Yurio lo descubrió hace mucho tiempo, al tercer mes de estar viviendo con él, y antes de que se fuera a vivir con Viktor, por esa época en que estaban recién comprometidos. El por qué Yuri no se fue a vivir de inmediato con Viktor y prefirió, en cambio, quedarse con él, es algo que a día de hoy el rubio todavía se pregunta, aunque reconoce que con menos frecuencia ahora que son pareja.
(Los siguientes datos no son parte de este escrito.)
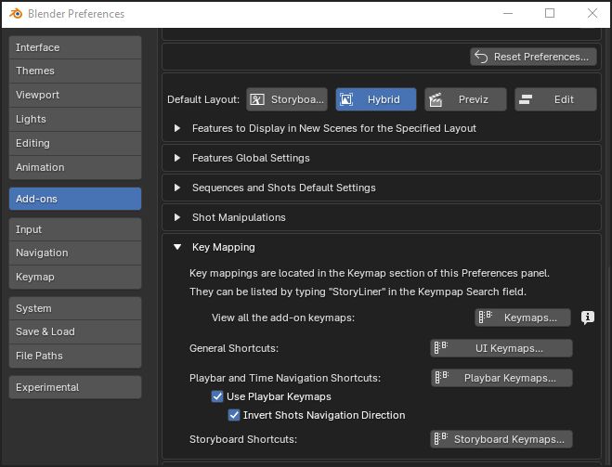612x467 pixels.
Task: Select the Previz default layout
Action: click(x=465, y=99)

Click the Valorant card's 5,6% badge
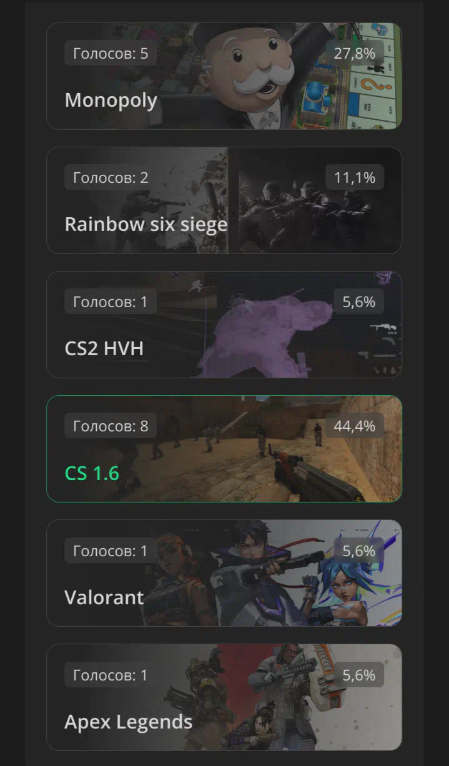tap(358, 551)
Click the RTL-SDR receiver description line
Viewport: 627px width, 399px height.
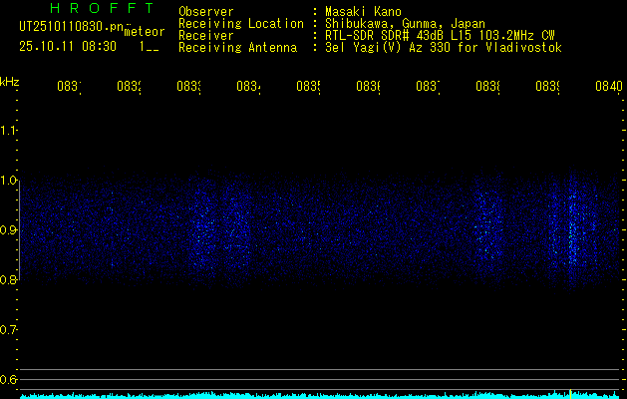click(440, 36)
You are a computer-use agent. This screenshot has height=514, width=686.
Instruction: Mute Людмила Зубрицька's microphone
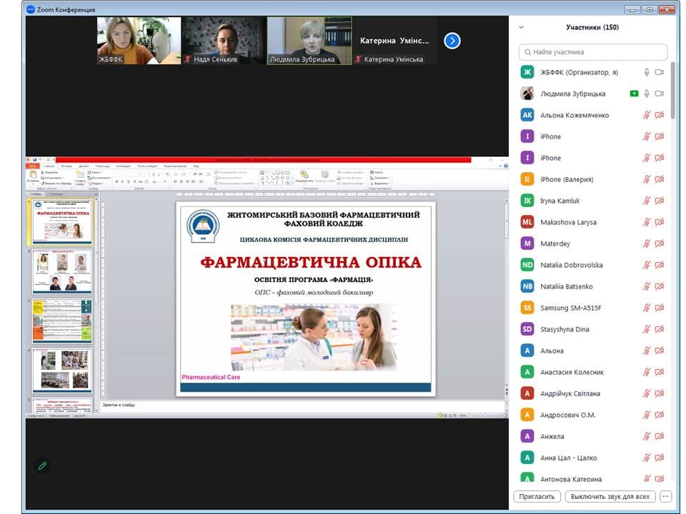pyautogui.click(x=647, y=94)
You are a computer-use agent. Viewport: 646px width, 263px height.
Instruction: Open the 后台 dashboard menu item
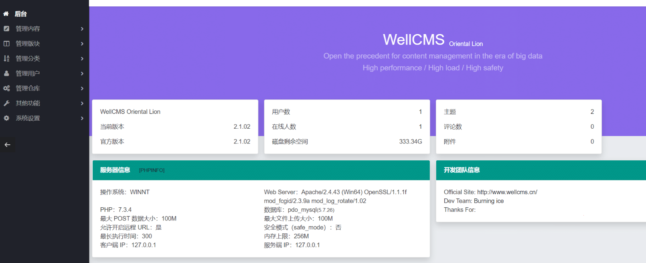click(21, 14)
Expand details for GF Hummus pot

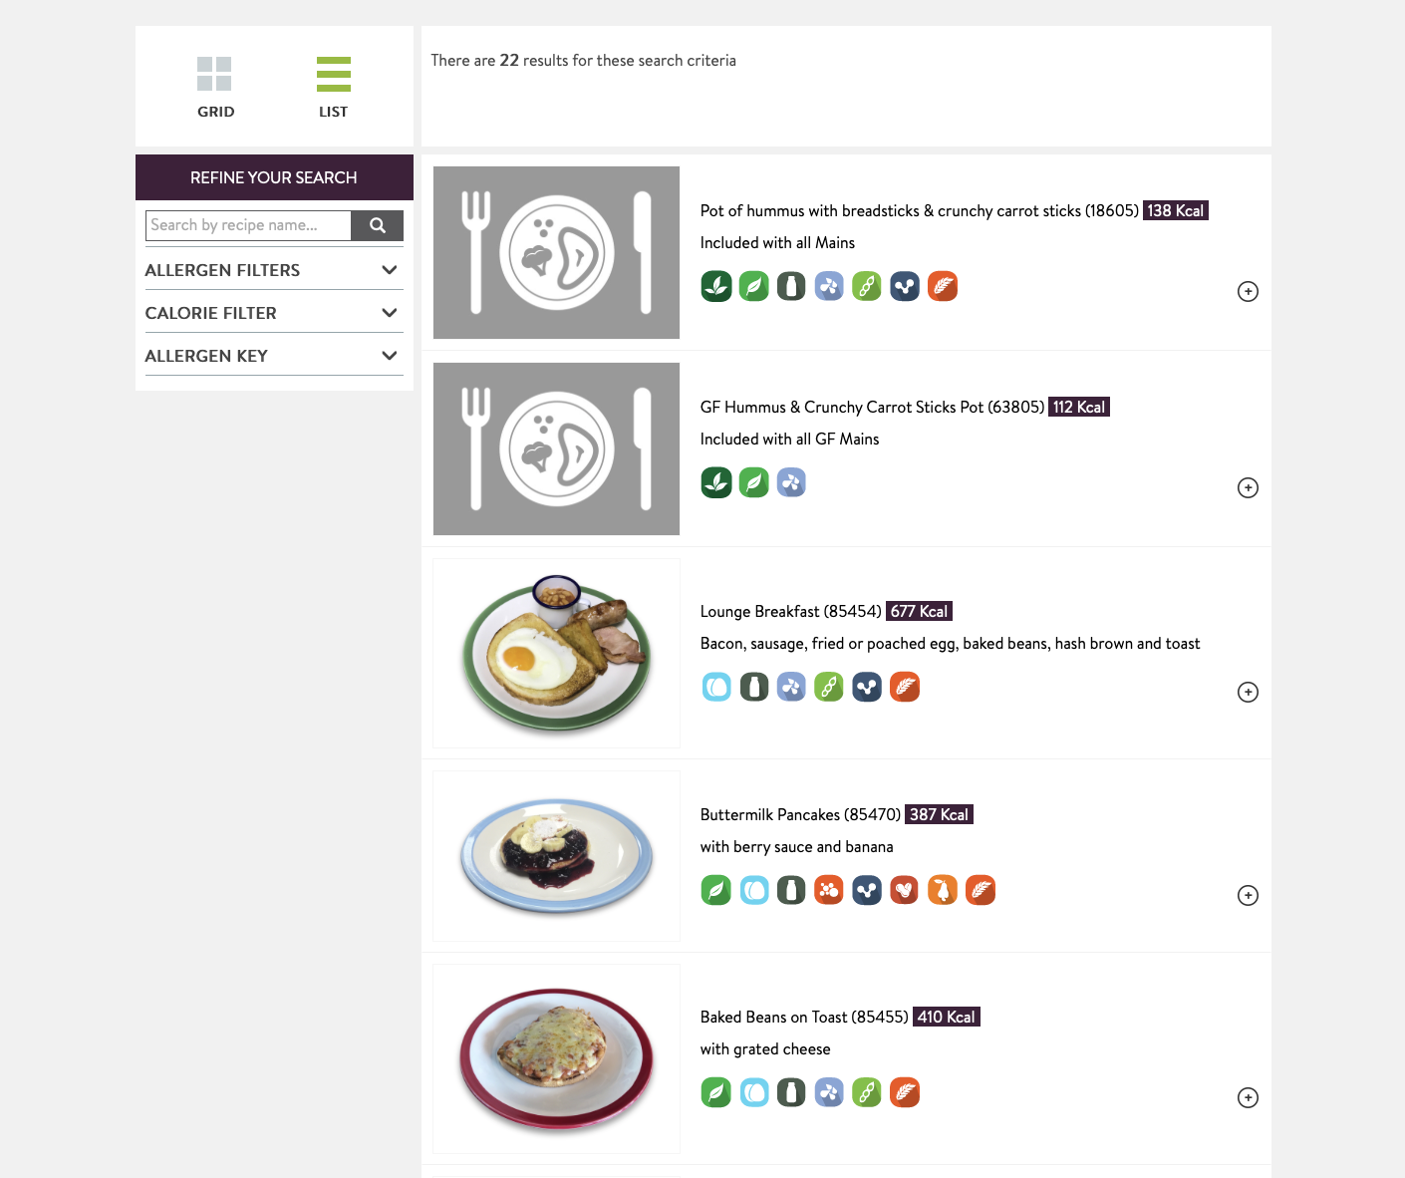(x=1248, y=487)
Años después, cuando Viktor y Yuri rompieron su relación, el departamento volvió a acoger al mayor como si nunca se hubiera ido en primer lugar. Nada era igual, por supuesto, y Yurio notó en el primer mes de su regreso que Yuri no tarareaba más al cocinar y que sonreía menos, sentía menos; brillaba menos. Perdió la cuenta (y si hay un dios allá arriba él es testigo de eso), de cuánto trabajo le tomó volver a reunir los trozos del corazón de Yuri para ponerlos, uno por uno, en su lugar. Fue una tarea titánica que le demoró años y de la cual, sinceramente, no se arrepiente ni un ápice.
Después de todo, y Yurio lo reconoce con orgullo, su misión fue todo un éxito.
Porque Yuri, a día de hoy, siempre tararea cuando cocina.